Text section:
Schooling merits attention. During the first industrial upheaval, steam-powered engines triggered a waterfall of global disruptions. The middle-class was born. General public education was introduced. And while there was widespread expectation that jobs would be lost, job opportunities blossomed proportional to the economic expansion. During the 4th Industrial Revolution, the Coronavirus accelerated the “Twin Transitions” to green and digitalized economies. However, public education was disrupted resulting in learning loss. But, virtual learning alone is unlikely to evoke the fundamental problem framing necessary to bring about shifts in the ecology of schooling. Changes that make central the Digital Citizen who transcends the national and initiates a drift to the “original position” of equality — from behind a Rawlsian veil of ignorance.

From this stance of immaculate perception, bureaucrats will handpick liberties that dampen unfreedoms affecting the least advantaged. They will design an ecology of learning open to multiple interpretations. A curriculum that is undefended, incomplete, and undetermined. After all, as the light of fresh knowledge spreads, so too does the darkness of our ignorance with every creative advance. We will write a curriculum thick with recursion that allows a learner to use knowledge heuristically. A curriculum with richness, depth, layers of authenticity, multiple possibilities, indeterminacy, lived experience, disequilibrium, problematics, and perturbations. A curriculum folded in relations and cross-connections delivered as a hybrid model of f2f pedagogy and virtual experiences.

Already we are enfolded by intelligent machines and interfaces inside a new layer of reality pivoting on the abundance of information. This advance consists of inventing new processes and smart objects, as well as making old ones more intelligent. The knowledge content of these outcomes is more valuable than the objects themselves. What remains invaluable is not the advance but the people who make new knowledge. For countless children in the poorest segment of society, virtual school alone is simply not an option. Lockdowns have affected the outlook of every child and many children may never return to school. Others may begin their work-life too early.

Recorded information:

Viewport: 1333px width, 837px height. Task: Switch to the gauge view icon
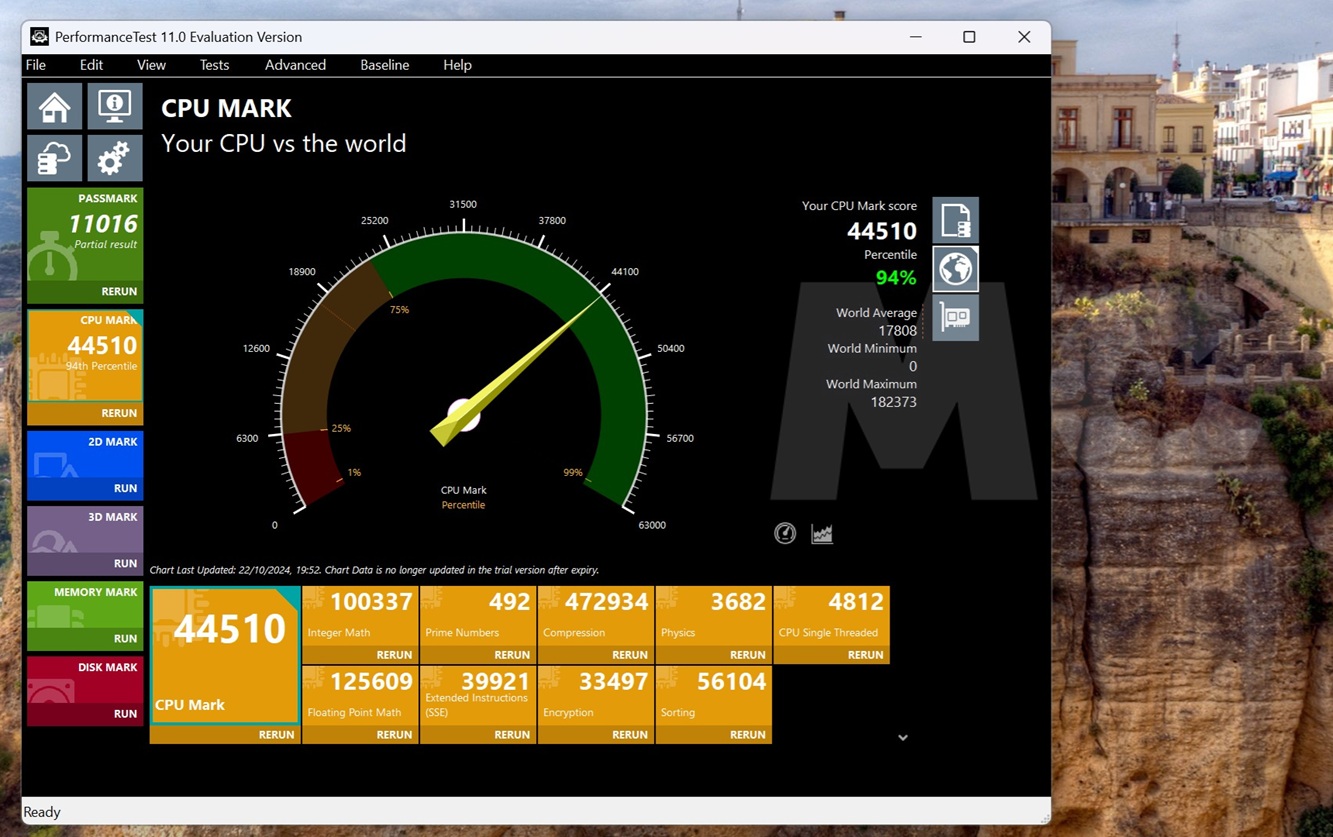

Explore the material:
• A. From the text on schooling, please repeat word for word the part that opens with the words containing "Schooling merits attention." and closes with "veil of ignorance.".
• B. Name the adjectives in the sentence beginning "A curriculum that is" in the text on schooling.

Answers below:
• A.
Schooling merits attention. During the first industrial upheaval, steam-powered engines triggered a waterfall of global disruptions. The middle-class was born. General public education was introduced. And while there was widespread expectation that jobs would be lost, job opportunities blossomed proportional to the economic expansion. During the 4th Industrial Revolution, the Coronavirus accelerated the “Twin Transitions” to green and digitalized economies. However, public education was disrupted resulting in learning loss. But, virtual learning alone is unlikely to evoke the fundamental problem framing necessary to bring about shifts in the ecology of schooling. Changes that make central the Digital Citizen who transcends the national and initiates a drift to the “original position” of equality — from behind a Rawlsian veil of ignorance.

• B. undefended, incomplete, undetermined